Un commerce florissant et porteur
Près de 200 tonnes de plantes médicinales (dont les trois quarts en bio) sont vendues dans les officines françaises chaque année pour un chiffre d'affaires de 25 millions d'euros. Mais c'est en grande majorité sous forme d'infusettes que les plantes médicinales sont proposées en rayons, marquant la prédominance des acteurs industriels.
Des produits importés à plus de 75 %, d'où un problème de traçabilité. En s'appuyant sur ces données de FranceAgrimer, le projet Circoupam estime que les valeurs bio, artisanales et locales des paysans-herboristes représentent des atouts pour les officines. Il a listé les 28 plantes médicinales les plus achetées en pharmacie : thym, camomille romaine, verveine, fenouil, tilleul aubier… tout en notant un attrait croissant pour des tisanes drainantes ou stimulantes de l'immunité. Des pistes intéressantes pour convaincre les pharmacies.
Instaurer le dialogue entre deux mondes qui ne se parlent pas
Une fois réglée la question cruciale de la légalité de ce circuit court, un autre frein majeur est apparu : comment instaurer le dialogue entre pharmaciens et paysans-herboristes, deux mondes qui ne se parlent pas ? Pour France Charvin, « les paysans-herboristes doivent se saisir de ces nouvelles connaissances réglementaires et faire de la pédagogie dans les pharmacies voisines pour leur expliquer l'intérêt et la sécurité pour eux de vendre des plantes médicinales locales et labellisées bio ». Mais les choses n'avanceront, à ses yeux, que si les officines investissent elles aussi le sujet.
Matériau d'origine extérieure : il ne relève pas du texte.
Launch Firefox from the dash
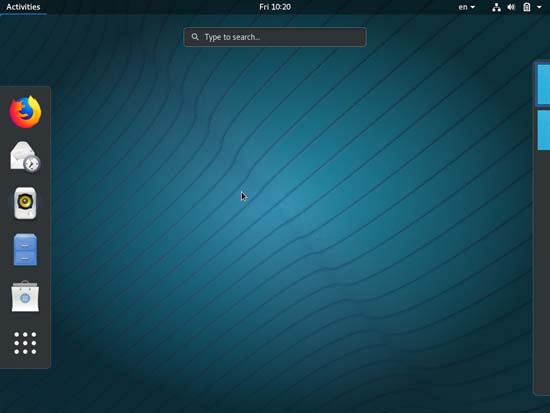 point(25,112)
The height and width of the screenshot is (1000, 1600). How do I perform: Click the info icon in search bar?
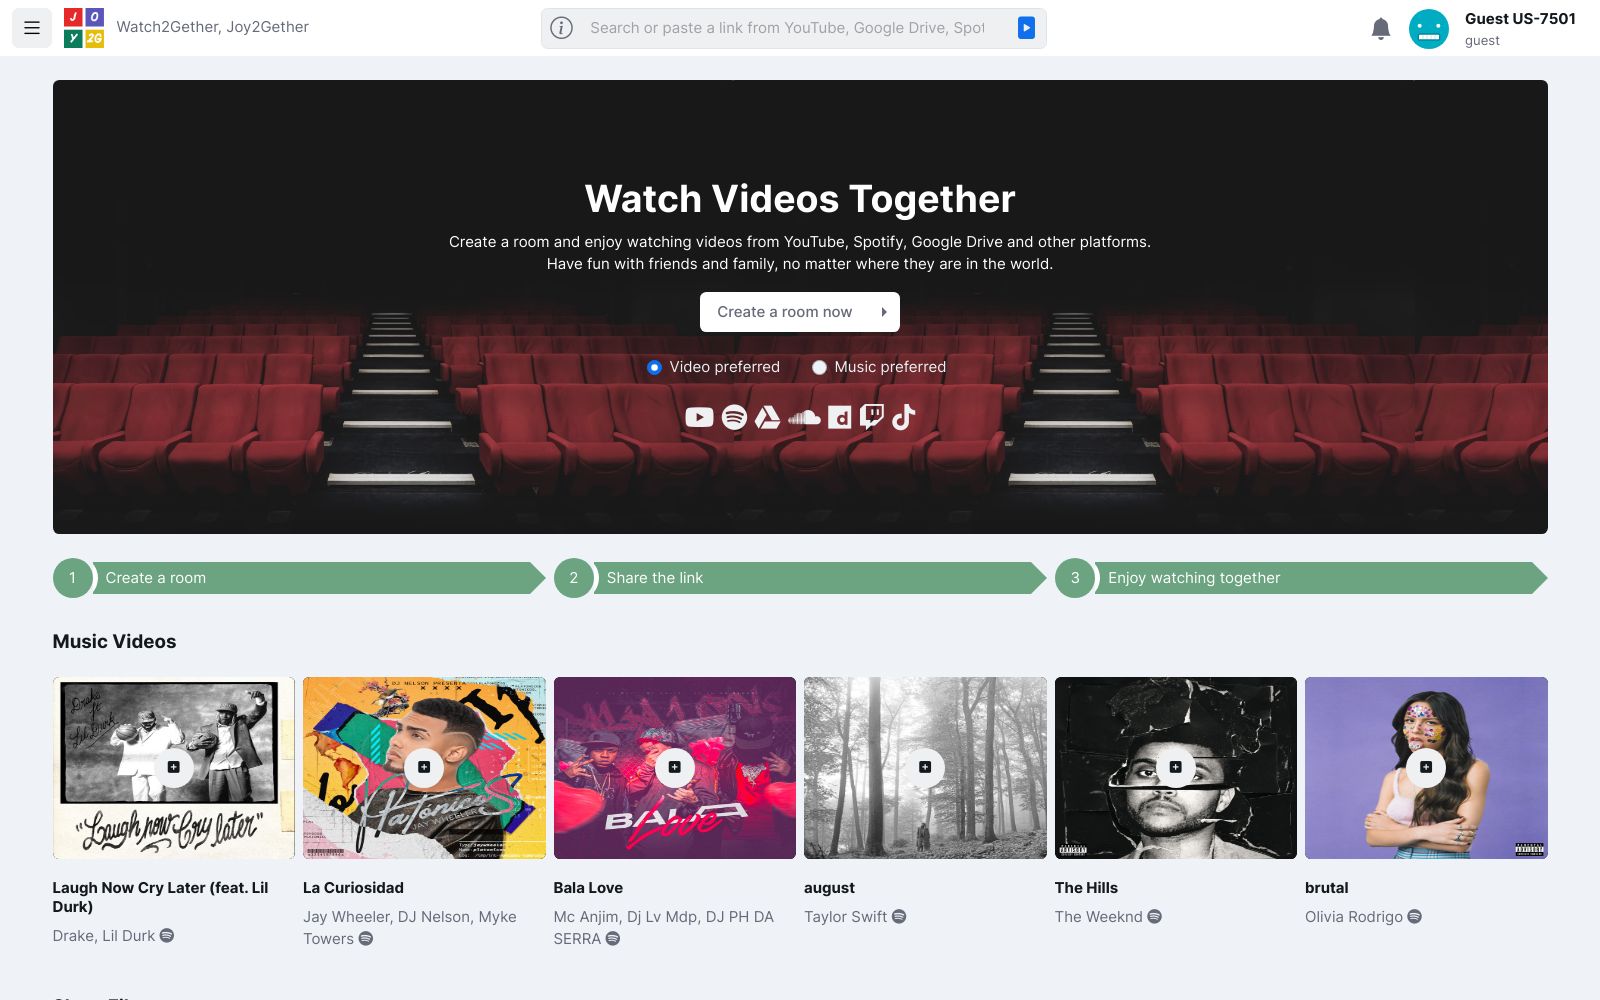562,28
Au syndicat Uspo, Laura Cerminara reconnaît qu'il faudra un peu de temps pour que les pharmaciens sautent le pas : « Ils s'inquiètent des difficultés logistiques pour trouver des réseaux locaux et réorganiser leur officine, même si en lisant le rapport Circoupam, on s'aperçoit que ce n'est pas si compliqué. » Le syndicat va d'ailleurs créer des fiches pratiques sur la vente des PAM en circuit court à destination de ses adhérents.
Pour rendre le projet Circoupam plus accessible, le Syndicat Simples a publié sur son site des mémos qui répondent autant aux interrogations des producteurs que des officines. Via des formations pratiques, les paysans-herboristes apprennent aussi à argumenter avec les pharmaciens, en les rassurant sur la qualité et la traçabilité de leurs produits. Grâce à ces outils, France Charvin a convaincu la pharmacienne de son village de la Drôme de vendre au comptoir ses tisanes bio de verveine, tilleul, menthe ou mélange digestif : « Elle voit bien le soin apporté à la récolte et au séchage de mes plantes, plus jolies et parfumées que celles broyées dans les infusions industrielles. » De son côté, Célia Despax propose maintenant dans son officine de région parisienne une gamme de produits naturels issus de petits producteurs. Même si elle délivre surtout des médicaments sur ordonnance, « proposer ces plantes locales et bio à mes patients donne du sens à mon métier et je peux même leur raconter d'où elles viennent et qui les produit ».